If it helps, I'm using Arduino 1.0.5 on mac 10.6.8
Here's the code:
Code: Select all
#include <SD.h>
#include <Wire.h>
#include "RTClib.h"
#include <Adafruit_LSM303.h>
#include <Adafruit_Sensor.h>
// If you're using an Arduino Mega, you'll have to access: Arduino(the app)/contents/resources/java/libraries/SD/utility/Sd2Card.h
// and then change #define MEGA_SOFT_SPI 0 to #define MEGA _SOFT_SPI 1
// If you are using any Arduino other than the Mega, you don't have to worry about this
#define LOG_INTERVAL 1000 // mills between entries
#define SYNC_INTERVAL 1000 // mills between calls to flush() (to write data to the card)
□ □ □ □
_Exercise instructions_.
1. Please duplicate the Arduino forum post between "#include <Adafruit_LSM303.h>" and "to the card)", inclusive.
2. Which version of Arduino does the Arduino forum post say is in use?
3. Name every header file that the code in the Arduino forum post pulls in with an #include directive.

_Collected material_.
□ □ □ □
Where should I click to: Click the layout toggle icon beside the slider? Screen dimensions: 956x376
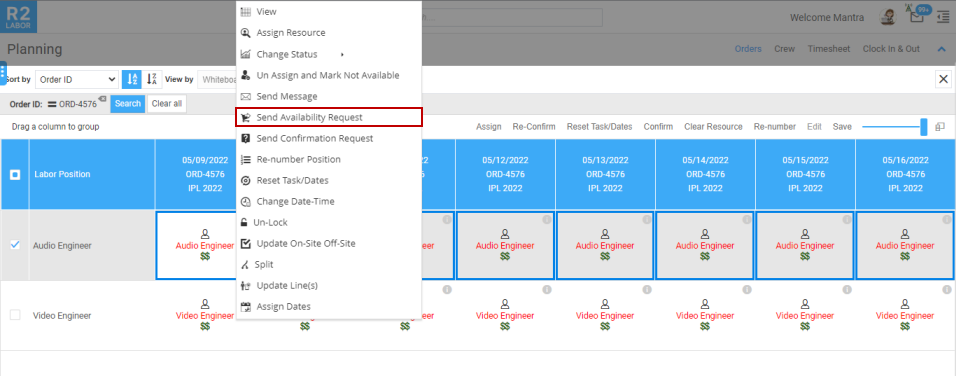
□ □ □ □
_Answers_.
1.
#include <Adafruit_LSM303.h>
#include <Adafruit_Sensor.h>
// If you're using an Arduino Mega, you'll have to access: Arduino(the app)/contents/resources/java/libraries/SD/utility/Sd2Card.h
// and then change #define MEGA_SOFT_SPI 0 to #define MEGA _SOFT_SPI 1
// If you are using any Arduino other than the Mega, you don't have to worry about this
#define LOG_INTERVAL 1000 // mills between entries
#define SYNC_INTERVAL 1000 // mills between calls to flush() (to write data to the card)

2. Arduino 1.0.5

3.
SD.h
Wire.h
RTClib.h
Adafruit_LSM303.h
Adafruit_Sensor.h